Whatever your destination, travel health experts recommend that you start planning your trip at least eight weeks before you travel. Before you set off on a round the world trip, check out these tips to stay healthy on your travels.
Firstly, find out from your doctor which vaccinations you need for your destination. A full protective course of vaccination protects you against a range of infectious diseases, including hepatitis A, typhoid and yellow fever. These diseases can make you very ill or even kill you, so don’t be tempted to skip vaccinations.
Remember that vaccinations are just part of staying healthy while travelling. Infectious diseases can also be transmitted through contaminated food and water. Avoid uncooked fruit and vegetables, unpasteurised milk and other dairy products and any food that has been kept at room temperature in tropical or sub-tropical climates.
Avoid drinking tap water in any country with poor sanitation. Drink bottled, filtered or boiled water instead.
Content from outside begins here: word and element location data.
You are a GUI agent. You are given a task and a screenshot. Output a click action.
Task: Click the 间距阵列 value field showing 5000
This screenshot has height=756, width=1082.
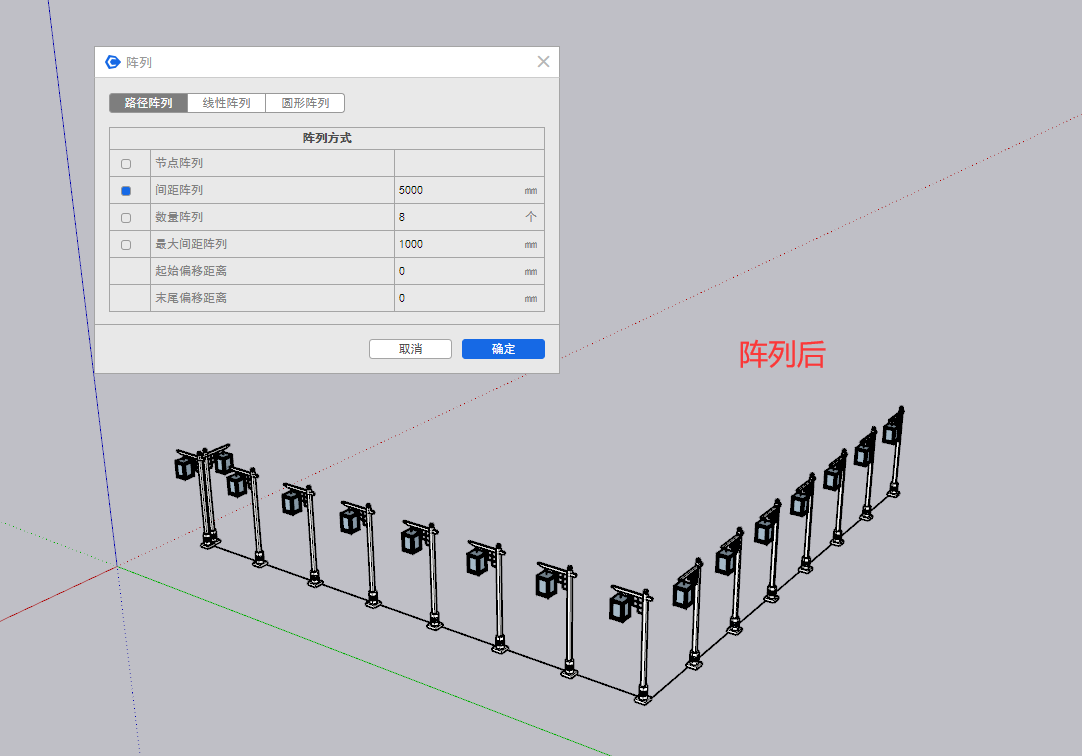(x=455, y=190)
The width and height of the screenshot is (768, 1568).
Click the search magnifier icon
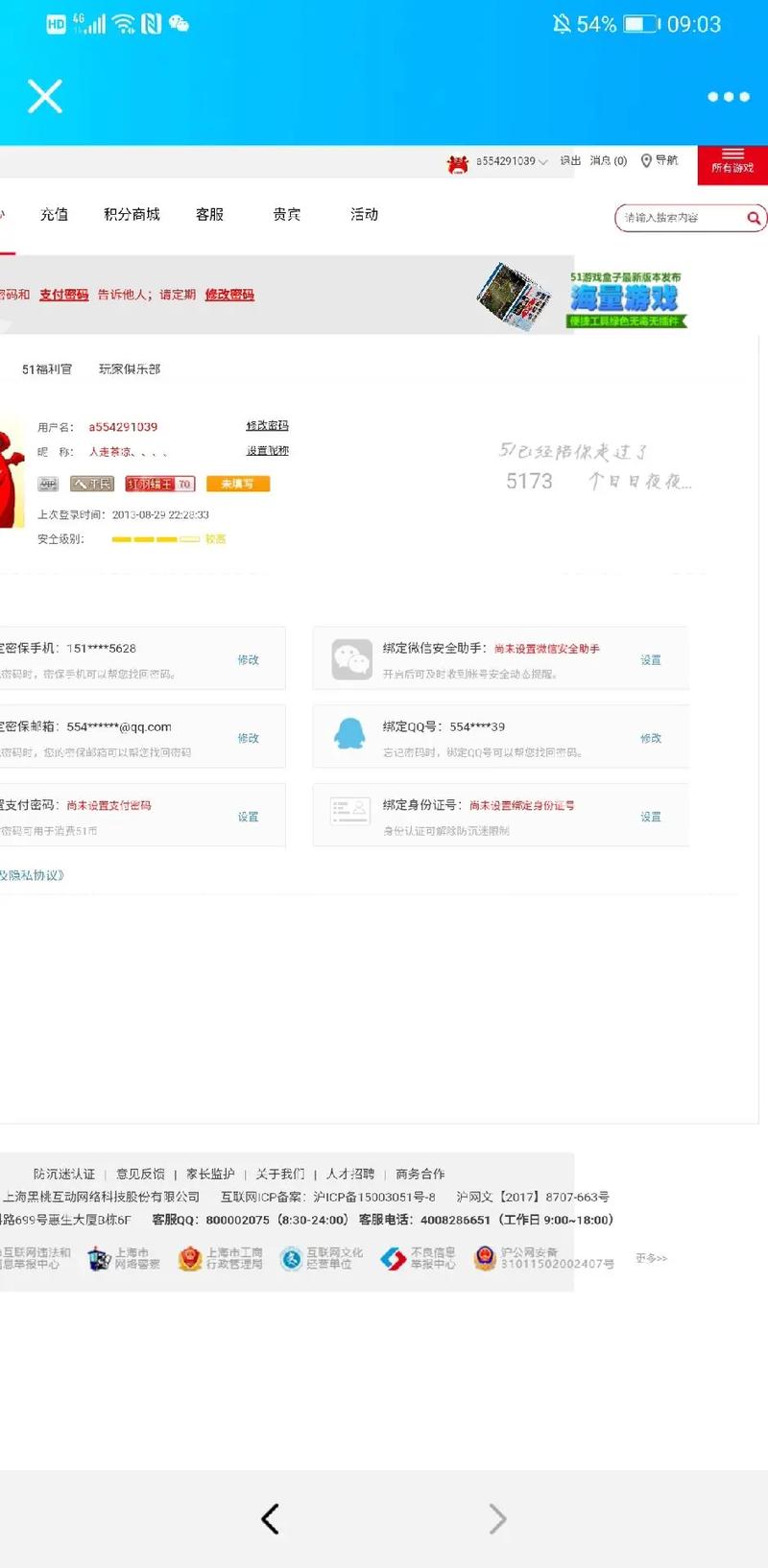point(754,218)
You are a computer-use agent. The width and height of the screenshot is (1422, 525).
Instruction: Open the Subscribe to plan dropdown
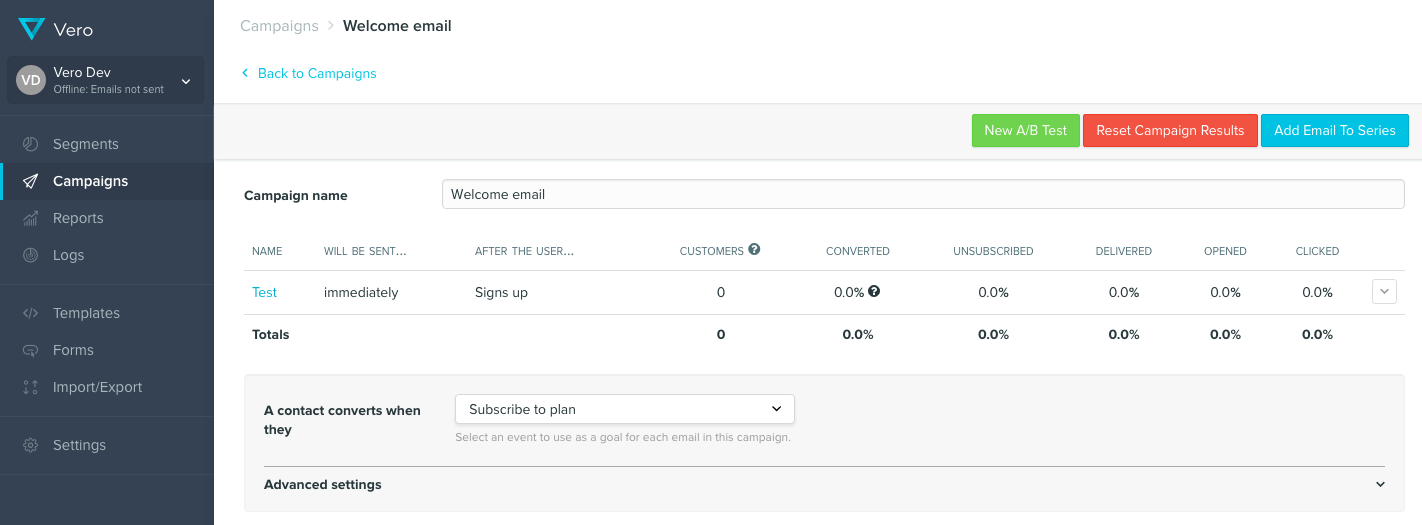[624, 409]
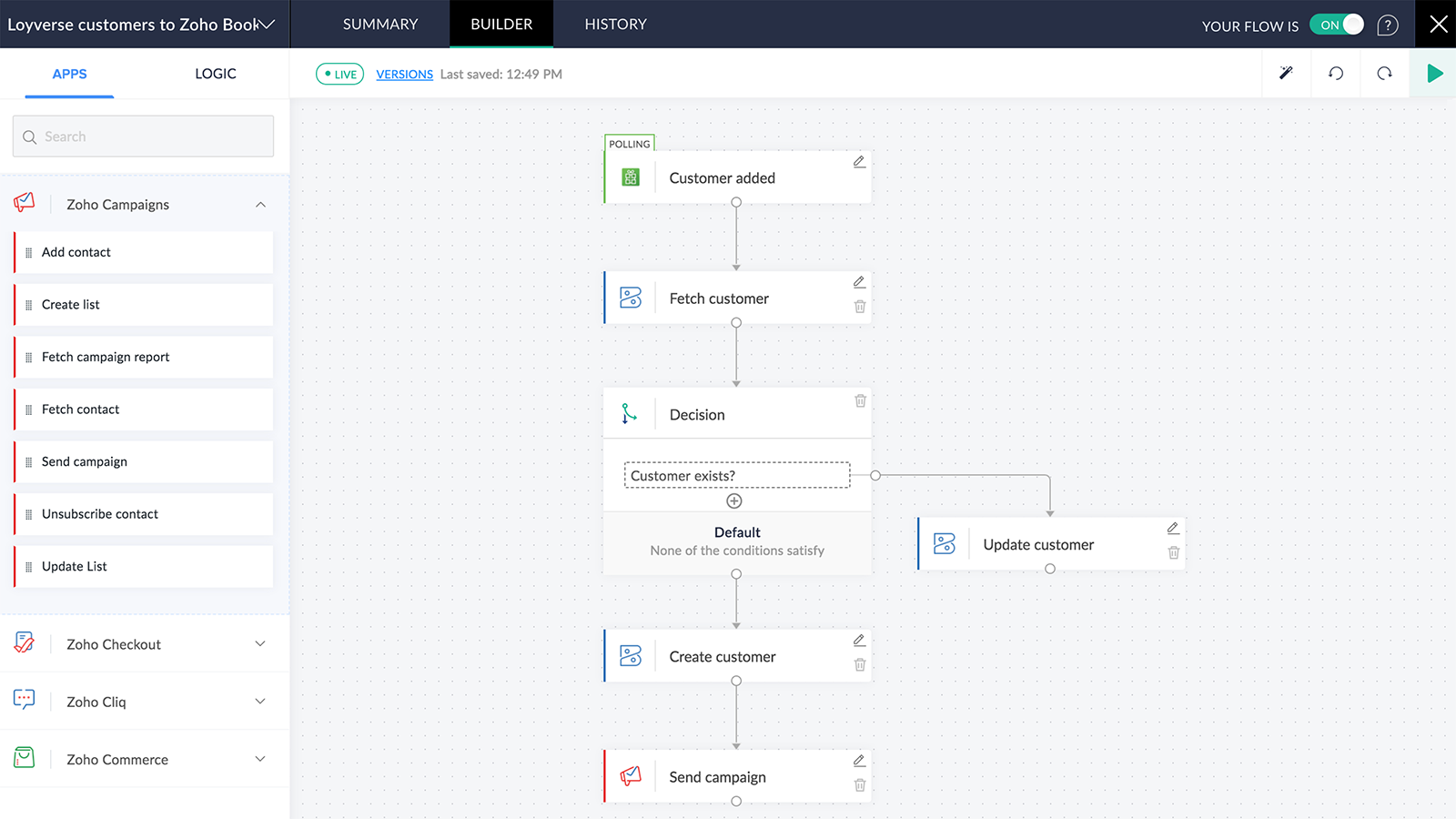The width and height of the screenshot is (1456, 819).
Task: Click the magic wand auto-arrange icon
Action: click(x=1286, y=73)
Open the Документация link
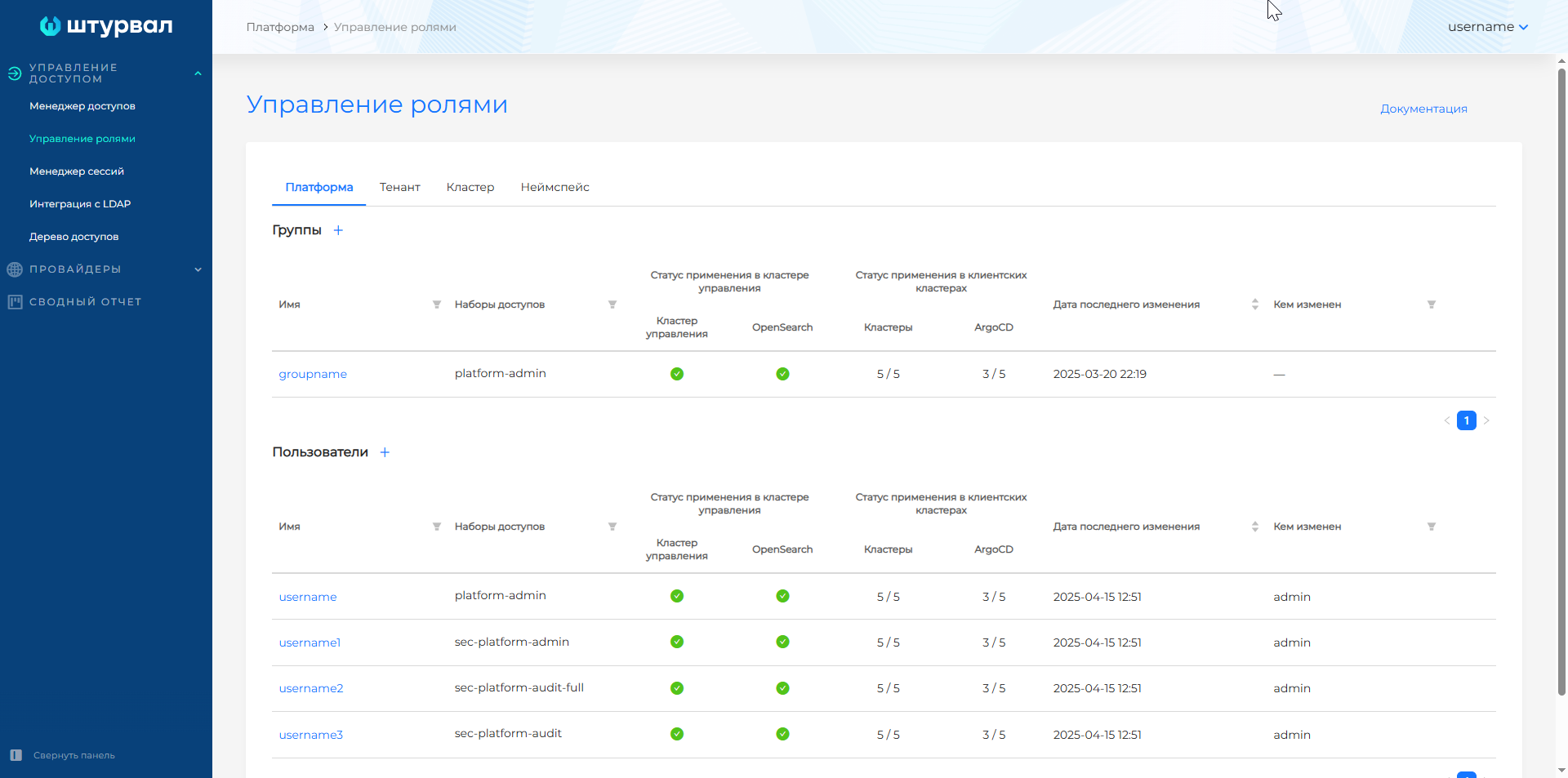This screenshot has height=778, width=1568. tap(1423, 109)
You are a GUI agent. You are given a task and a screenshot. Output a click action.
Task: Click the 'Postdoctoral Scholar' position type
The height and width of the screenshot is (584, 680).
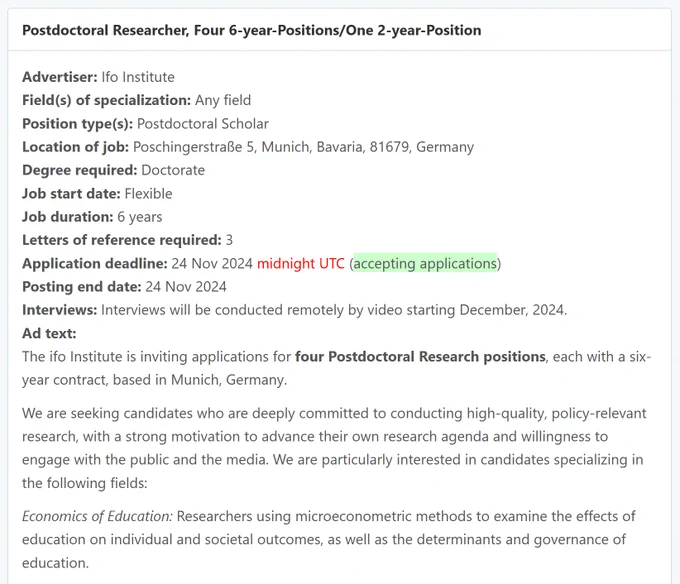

Similarly, don’t brush your teeth with water that cannot be guaranteed contamination-free and avoid ice in drinks.
Remember that alcohol and caffeinated beverages, such as coffee, tea and soft drinks, dehydrate you, so drink plenty of clean water to compensate. Dehydration can increase your susceptibility to infection and disease.
Good food and water hygiene practices can help you to avoid travellers’ diarrhoea and other illnesses. Nevertheless, you should pack some basic medications, including an anti-diarrhoea remedy, antihistamines for allergies and rashes, iodine, for cleaning cuts and grazes and painkillers.
Mosquitoes can transmit malaria, yellow fever and other diseases in tropical countries, such as Africa. Malaria can be prevented by taking a course of tablets, but can be fatal if left untreated.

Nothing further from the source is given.